According to Zarathushtra, the orderliness which regulates all natural phenomena in the universe would lead man to the only rational conclusion that there is a most-wise Intelligence (Ahura Mazda), which through its mind fashioned for us this physical reality, and put forth the fundamental laws of nature into place at the beginning so that the cosmos could continue down a miraculous path of progressive growth and development. Zarathushtra refers to this fundamental law of nature as a part of Asha. According to Ali A. Jafary's translation of the Gathas, Asha stands for "truth, order, righteousness. " It is the universal law of righteous precision.
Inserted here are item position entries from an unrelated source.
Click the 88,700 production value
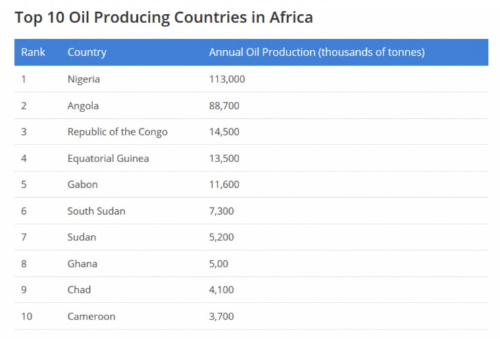(224, 105)
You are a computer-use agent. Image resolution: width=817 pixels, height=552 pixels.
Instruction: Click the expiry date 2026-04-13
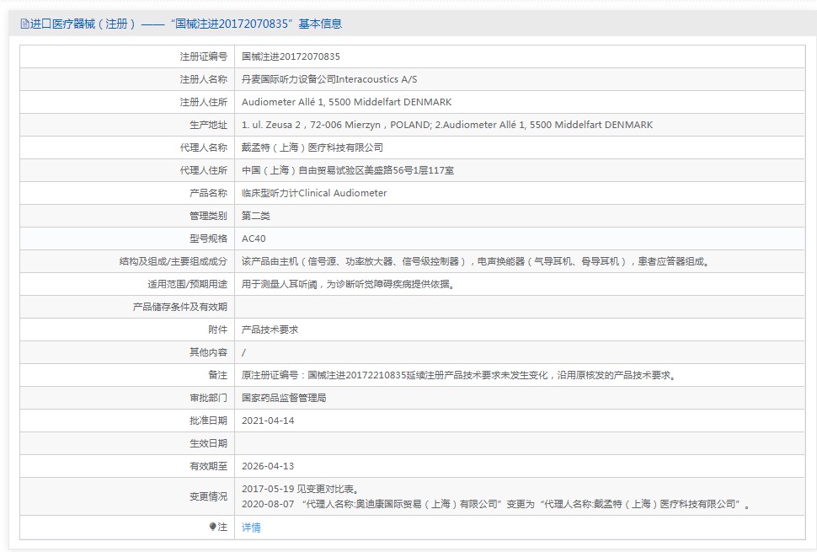pyautogui.click(x=268, y=466)
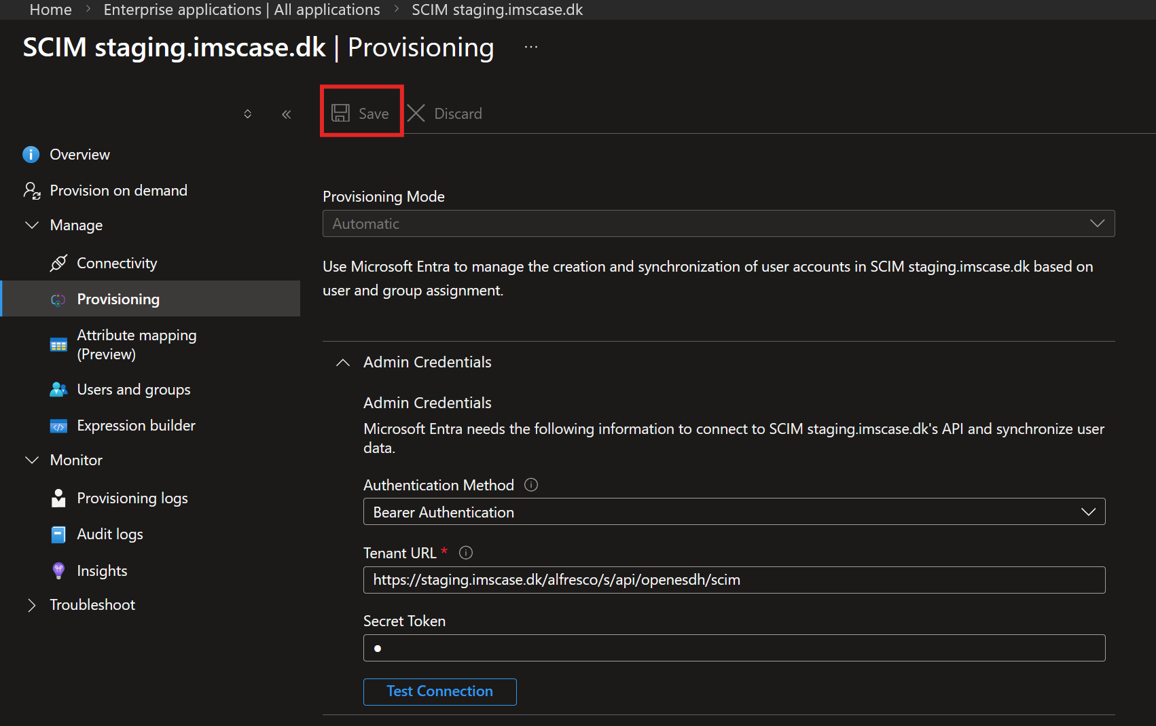Open the Provisioning Mode dropdown
Screen dimensions: 1156x726
pos(719,223)
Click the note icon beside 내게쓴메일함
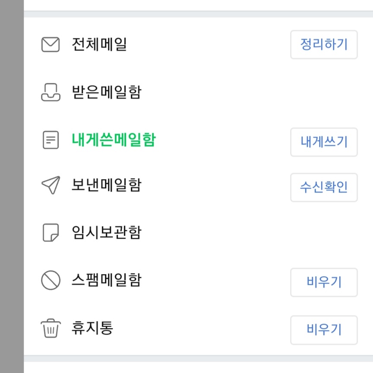The image size is (373, 373). [51, 140]
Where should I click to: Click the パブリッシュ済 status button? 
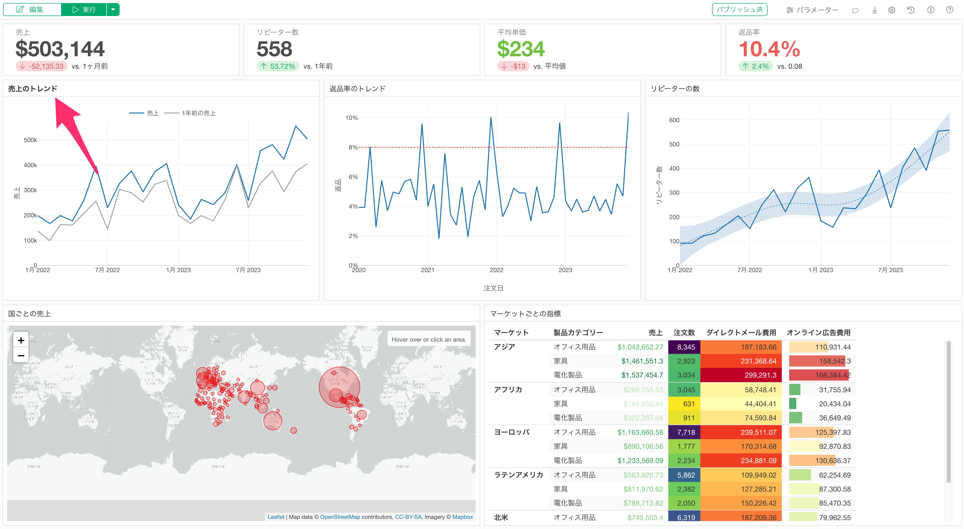(739, 10)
It may best be explained by stating that it means "to do the right thing, at the right time, in the right place, and with the right means in order to obtain the right result." It would be something which is of constructive and loving benefit not only for oneself but also for one's fellow creatures and for God. It is constructive, beneficial and unselfish precision par excellence. It has been translated as righteousness and precision. Asha is one of main "Primal Principles of Life".
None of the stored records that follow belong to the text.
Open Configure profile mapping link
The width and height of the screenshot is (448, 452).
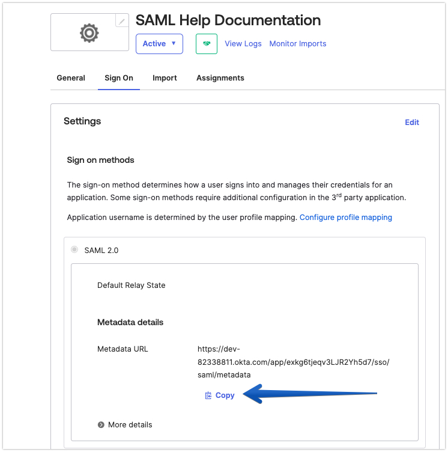(x=346, y=218)
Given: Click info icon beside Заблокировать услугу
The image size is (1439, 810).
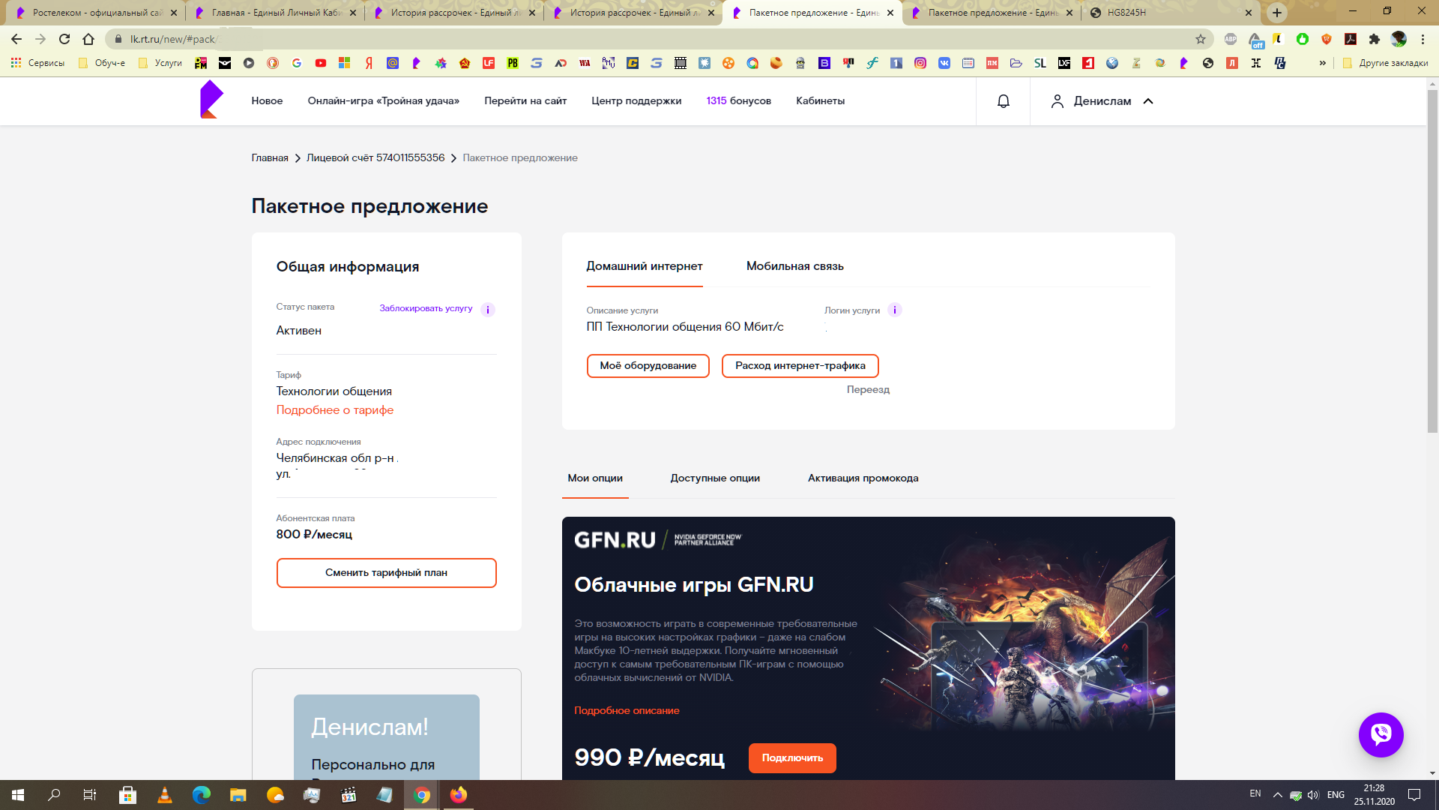Looking at the screenshot, I should tap(488, 310).
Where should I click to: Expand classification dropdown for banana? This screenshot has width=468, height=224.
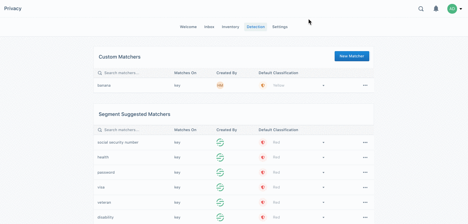tap(323, 85)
With the public conversion of King Vishtasp to Zarathushtra' s philosophy, followed by the Queen and then the courtiers, a turning-point for Mazdayasna took place in which it would result in the rapid expansion of Mazdayasna throughout the Iranian plateau. From here on out, it was smooth sailing for the great teacher Zarathushtra, who lived a long and happy life with his family and followers until the age of 77.